Nesse sentido, as ações de cada elemento da equipe respeitam certos princípios e regras que tendem a dar ordem ao sistema e que, se estiverem em direção à lógica do jogo criado, irão aproximar a equipe da vitória.
Incontestavelmente, treina-se futebol para aperfeiçoar o nível de desempenho atual. Em contrapartida, o que já não pode ser definido como consenso é o modo que as comissões técnicas do futebol brasileiro desenvolvem suas periodizações e as operacionalizam. A julgar pelo baixo número de referências coletivas comuns apresentadas por nossas equipes na atualidade é possível concluir que os jogos (e a necessária indução) não estão sendo utilizados.
Conforme discussão semelhante de semanas atrás, quando nossas equipes recuperam a posse de bola no setor defensivo, é comum observarmos em muitas delas, dois ou três jogadores se omitirem da ação de transição ofensiva e posterior ação ofensiva. Se, por circunstância do jogo os omissos acabam sendo acionados, restam-lhe os chutões – comportamento que não precisa de jogo qualificado para ser treinado.
Outro grande problema que escancara nossa distância do nível de jogo elaborado é a ação realizada após a perda da posse de bola no campo de ataque. Enquanto dois, três ou até quatro jogadores arriscam uma pressão desordenada no portador da posse de bola (o que pede uma distância não excessiva entre linhas da equipe de modo que a mesma não fique “espaçada”), um outro grupo de jogadores (que já não subiu o bloco) recua ainda mais na ânsia de proteger o gol, ou então, procura adversários distantes da bola para “ir à caça”.

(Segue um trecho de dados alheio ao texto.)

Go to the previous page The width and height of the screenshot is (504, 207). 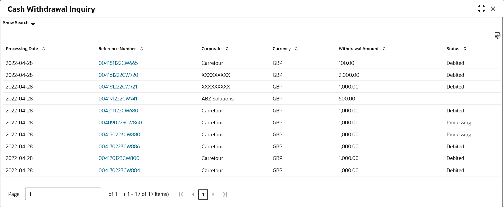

Em organização defensiva a situação é deprimente. Não é difícil observar uma distribuição semelhante a que será identificada a seguir em relação à estratégia defensiva adotada: dos dez jogadores de linha, um não marca ninguém e, quando marca, ataca o portador da bola de qualquer maneira; três ocupam o espaço e marcam individualmente os jogadores que estão na sua área de atuação; dois acompanham até o final a descida dos laterais adversários e outros quatro alternam aleatoriamente combates desordenados, proteção do gol e marcações individuais.
Mas como modificar esses comportamentos de jogo? Qual a solução que pode ser posta em prática afim de melhorar o nível de organização do nosso futebol?

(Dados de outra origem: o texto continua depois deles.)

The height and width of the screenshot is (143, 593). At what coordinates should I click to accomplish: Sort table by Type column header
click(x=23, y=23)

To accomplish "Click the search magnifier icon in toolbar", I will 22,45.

A solução está no elemento central da periodização: o nível de jogo atual da equipe. Hipoteticamente, uma determinada equipe apresenta um nível de jogo “X” identificado em cada um dos momentos do jogo.
Se, para um determinado momento do jogo, o treinador espera algum comportamento coletivo e o mesmo não está acontecendo com a frequência e qualidade de ações pretendidas fica evidente que, no referido problema, a equipe (unidade complexa) não está conseguindo interpretá-lo e resolvê-lo. Não consegue, pois os jogadores (elementos da unidade complexa) estão enxergando o problema de forma diferente. Como enxergam o problema de forma diferente, consequentemente responderão a ele também de forma diferente. Em termos sistêmicos, o produto/resposta será o “todo desorganizado”.
Esta equipe de nível de jogo “X” precisa de um treinador que identifique as falhas circunstanciais apresentadas nos momentos do jogo e que elabore as sessões de treino ideais para corrigi-las.
E as correções passam, necessariamente, pela construção de referências coletivas comuns para os onze jogadores.
Se o treinador conseguir fazer com que toda sua equipe, durante o maior tempo possível, jogue o mesmo jogo, o upgrade de organização será notável.
Com bons treinos e intervenções, gradativamente os jogadores passarão a apresentar o mesmo padrão de comportamento nas situações que se repetem no jogo e nos diferentes problemas do jogo. Então, a partir das diferentes referências do jogo (bola, alvo, adversário, espaço, ou qualquer outra que a comissão deseje criar), que serão comuns a todos os jogadores, um novo nível de organização está estabelecido.
Em toda essa construção, não se pode esquecer que os objetivos do treino devem incidir nas partes (fractais) específicas do jogo e que favoreçam o cumprimento da lógica do jogo. Somente dessa forma a construção das referências coletivas faz sentido.
Para exemplificar, como exemplos de referências coletivas: linha de marcação, zonas de pressing, perda da posse da bola, adversário chegar à faixa lateral próximo à zona de risco, escanteios a favor, recuperação da posse de bola, zonas de finalização, entre outras.
Quais referências coletivas você já construiu em sua equipe?